Members of the Case Western Reserve University community who have been through reorientation training to prepare for their return to campus have likely had their first introduction to the university’s community commitment—a unified pledge to think for the good of their neighbor, their health and their community.
Originally drafted by Undergraduate Student Government President Hunter Stecko, the commitment is meant to serve as both a reminder for what the community should be doing daily to stay healthy, but also a guide for how students, faculty and staff can work together to help ensure campus remains open this semester.
Months ago, as conversations about reopening continued, Stecko was closely following the broad range of protective measures other institutions were proposing for the fall semester. “Some were near Orwellian … others were overly lax,” said Stecko. “The first draft of the community proposal was my effort to balance clearly beneficial public health measures with the desire to avoid creating too onerous or intrusive a requirement.”
Over time and with input from faculty, staff, health personnel and numerous student groups—both undergraduate and graduate—Stecko’s proposal evolved into today’s Community Commitment.
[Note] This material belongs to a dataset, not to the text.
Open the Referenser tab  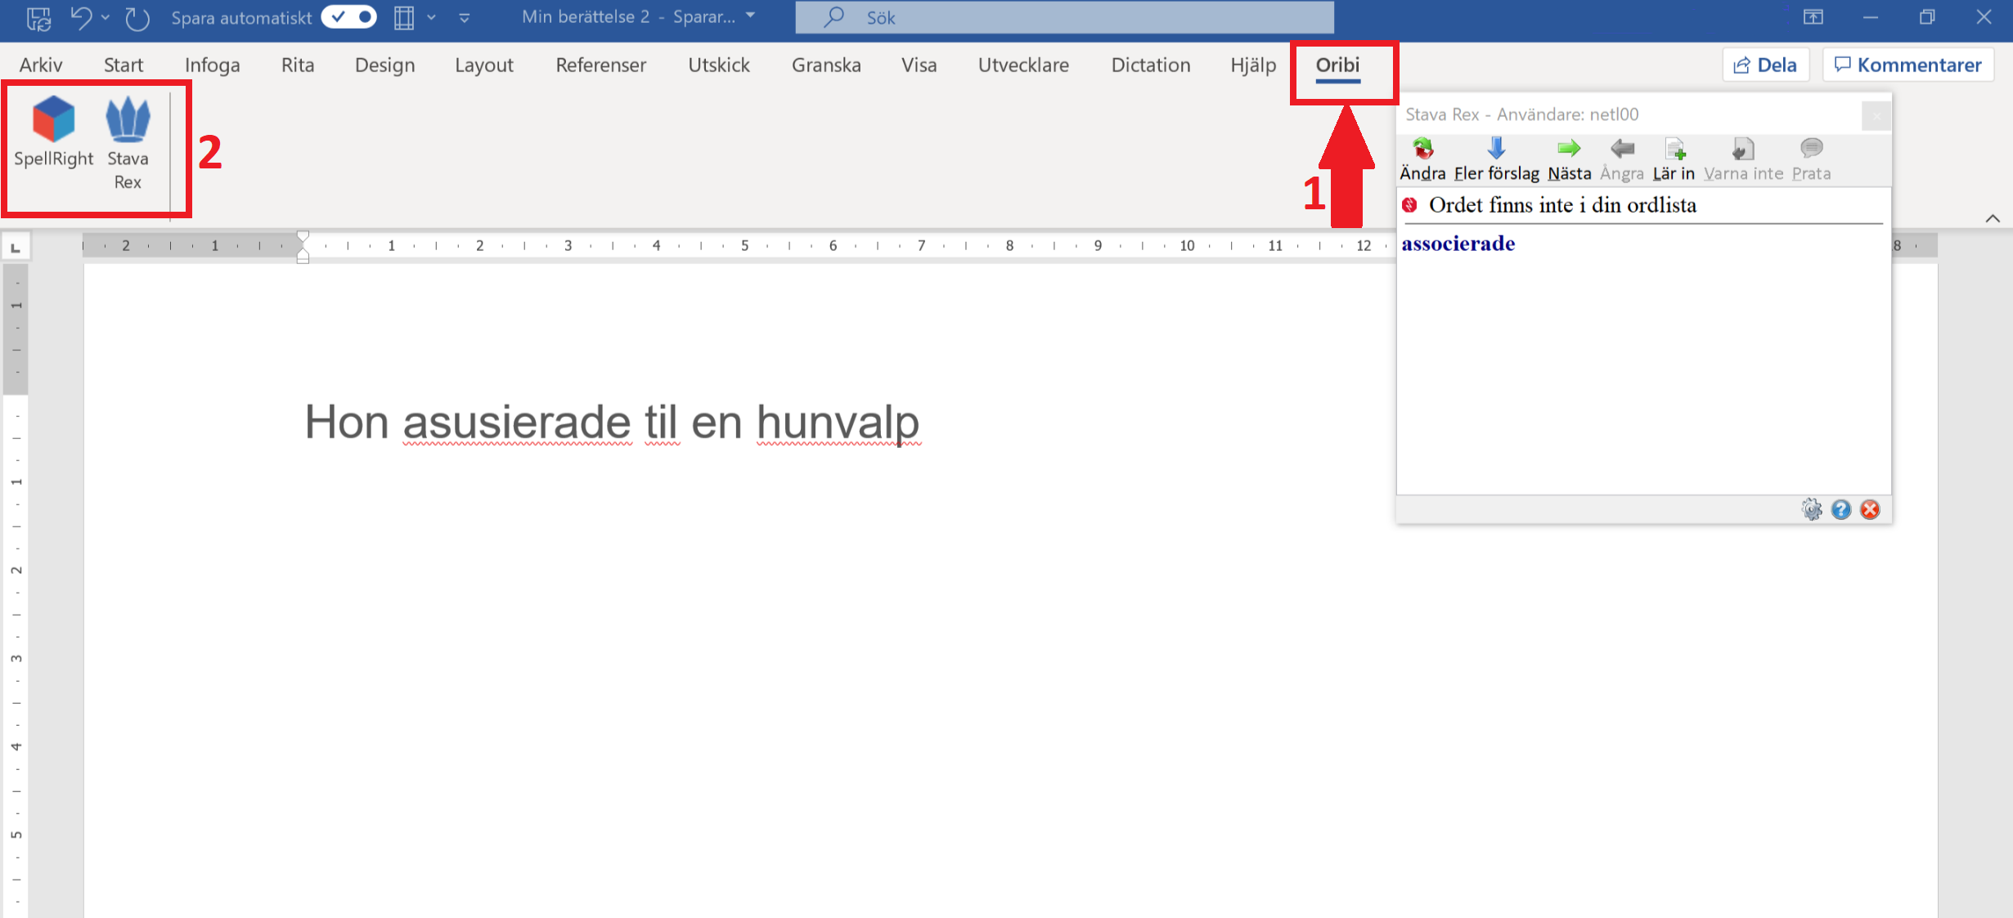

In addition to a focus on the mindset those returning to campus should strive for in their decision-making—thinking for the good of your neighbors and community—the commitment also outlines practical actions to limit the spread of COVID-19, such as wearing a mask, social distancing, cleaning up after yourself in common areas and refraining from hosting non-essential visitors on campus.
As other institutions begin to open—and quickly close, in some cases—Stecko notes that the need for the public health measures outlined in the commitment, and the community’s diligence in following them, becomes increasingly clear. “Disregarding your own health and safety is not just a ‘you’ problem when you step back onto campus this fall,” said Stecko. “Reality has changed, and the community commitment is merely a recognition of this fact.”
Stecko sees what has happened at other universities as lessons our community can learn from, and concrete evidence of what students need to avoid in order to safely remain on campus—namely, large social gatherings which could allow the virus to spread to classmates, those in common areas and those in our community.
“CWRU is a community in which individuals have a high regard for one another, and I hope this alone will instill the importance of following the commitment both in view of others and in private,” said Stecko. “We allhave the common motivation which I originally had in mind when first drafting what would become the community commitment: staying healthy, and staying here.”